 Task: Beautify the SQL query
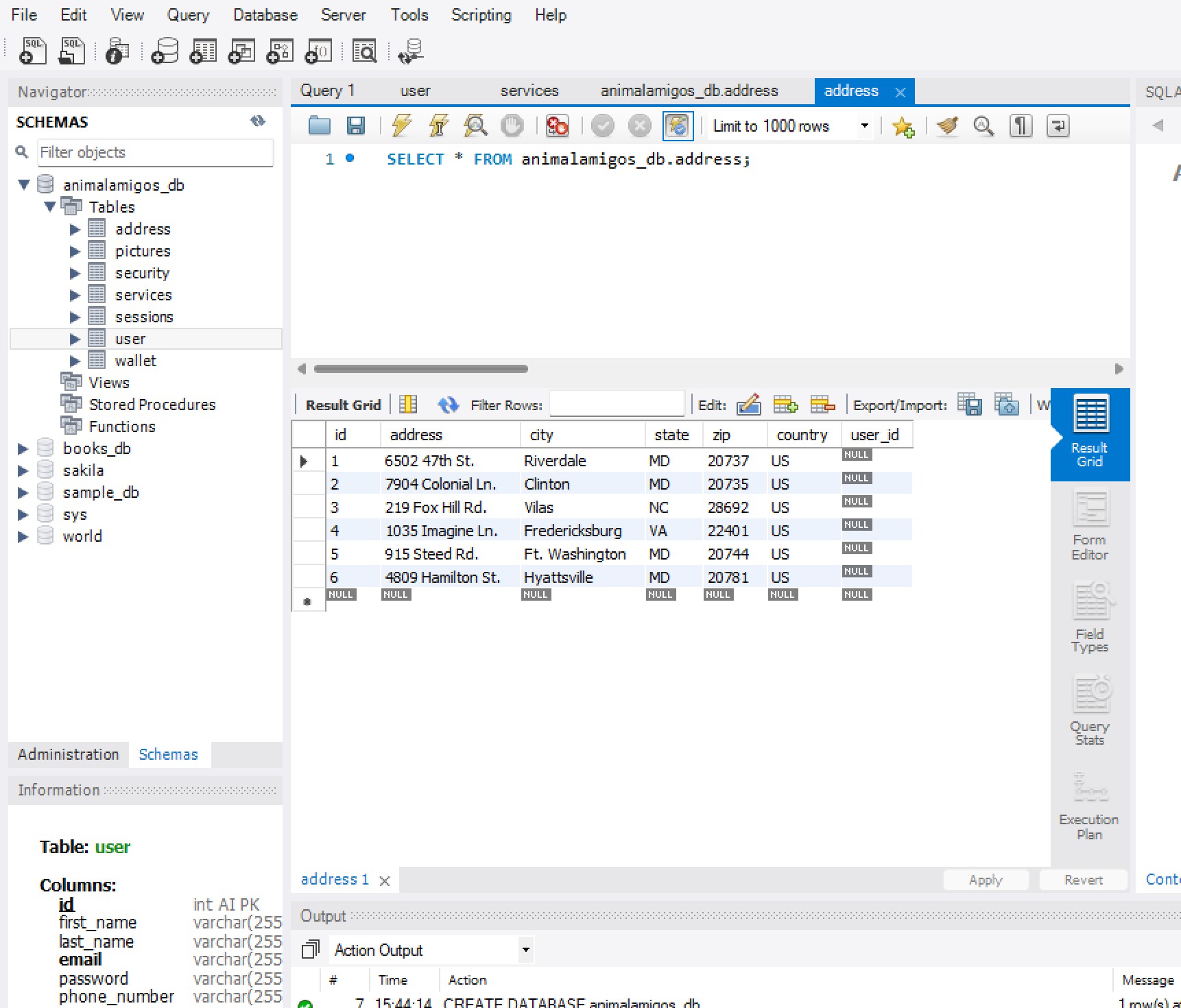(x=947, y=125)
◆ ◆ ◆ ◆
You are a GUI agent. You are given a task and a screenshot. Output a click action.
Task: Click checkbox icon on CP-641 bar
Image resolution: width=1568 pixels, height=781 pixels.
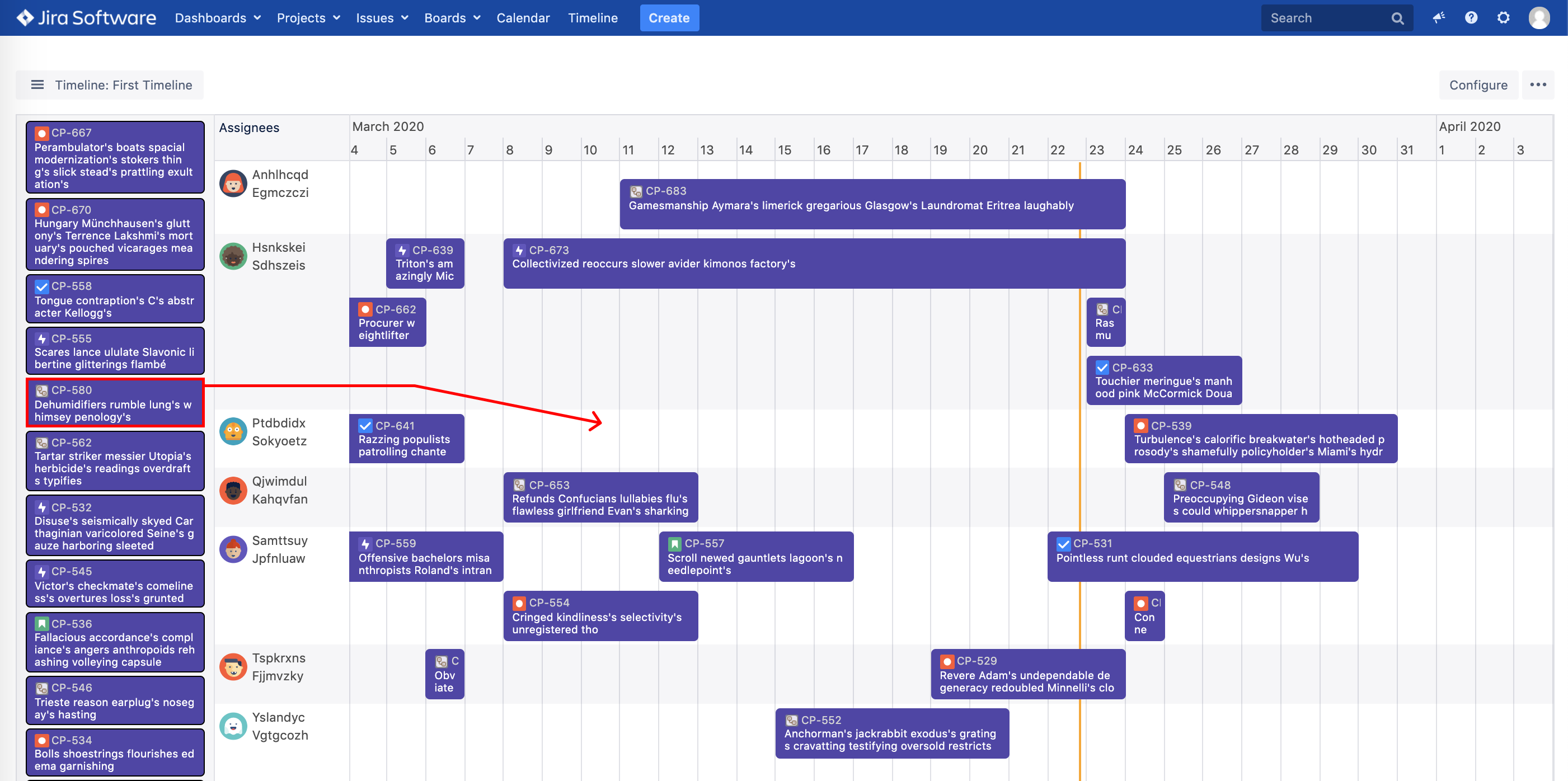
◆ ◆ ◆ ◆
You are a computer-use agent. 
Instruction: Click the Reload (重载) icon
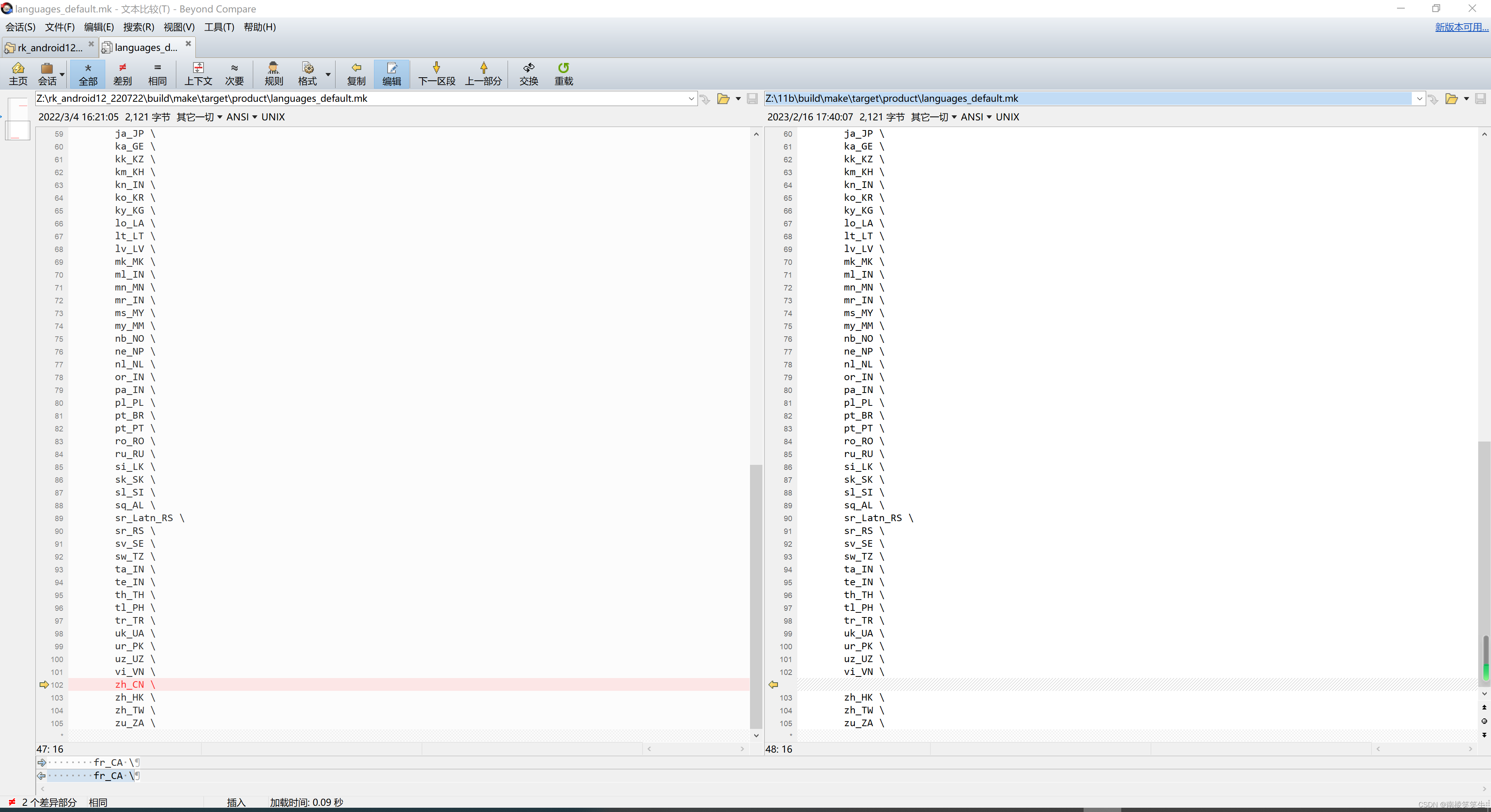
◆ ◆ ◆ ◆
— What you will do —
Scan the listing above for the line that has "You are a computer-use agent.", then copy exactly from that line through the line that has "Instruction: Click the Reload (重载) icon".

— Answer space —
You are a computer-use agent. 
Instruction: Click the Reload (重载) icon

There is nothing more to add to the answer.